Tew: The biggest hurdle still after all this time, even after all the funds that we have, we still cannot legally establish ourselves as a foundation. It’s about to change. I don’t want to go into details of politics but you know NGOs, in general, are not popular with governments and especially NGOs that would give according to some people the wrong impression of Thailand. They don’t want to publicize all this. 

The other obstacle was that once the kids left Mercy, where we were like a family and they were well looked after, very secure and everything, once they started dispersing the question was how to keep them together. In these recent years, there are social media and that is incredible in building a network.
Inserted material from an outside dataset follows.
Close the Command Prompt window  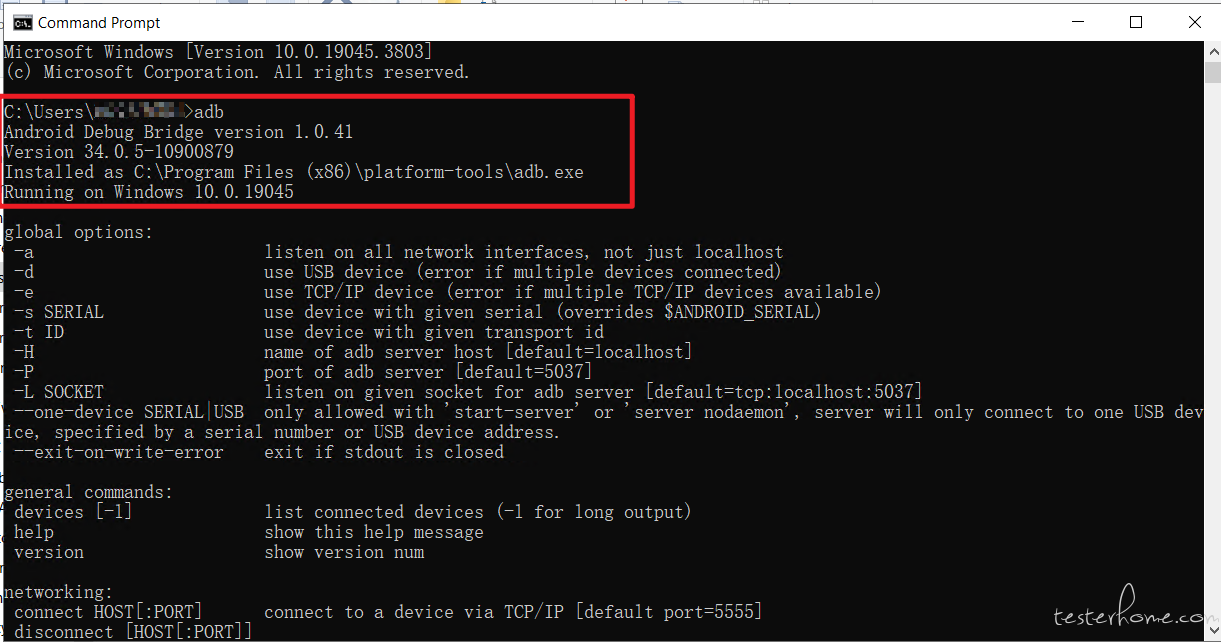coord(1193,22)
But in those days it was impossible. But we knew that we had to have a physical center for emergencies because we found out very early on that the kids who left us couldn’t find housing or jobs, and they were sleeping out rough and things like that. So then we had to find a rental place which served as an emergency house and also as a meeting place. What we didn’t want was for them to depend on us and become an extension of Mercy. And by the way, Little Birds is independent of Mercy Center. That was the kid’s choice too. They wanted help but they also wanted independence. So, we’ve tried to do that, and it has come along very well. And right now, as I speak, three of the young adults, one of them from group and two from the Red Cross are giving conferences at the International AIDS conference in Amsterdam. And because the work of Little Birds is now recognized and this has taken a lot of doing, a lot of maybe mistakes isn’t the right word, since it is all new territory. We are pioneers in this and it’s because of some of the characters of the children – I call them children but they are now 22, 25 years – we have 57 members, not all of them came through Mercy and we have thousands more from all over Thailand now. And there are different groups all over Thailand and our Little Birds now act as trainers to go and help them to establish these groups and networks and encouragement. And they encourage them to take medicines which are very important.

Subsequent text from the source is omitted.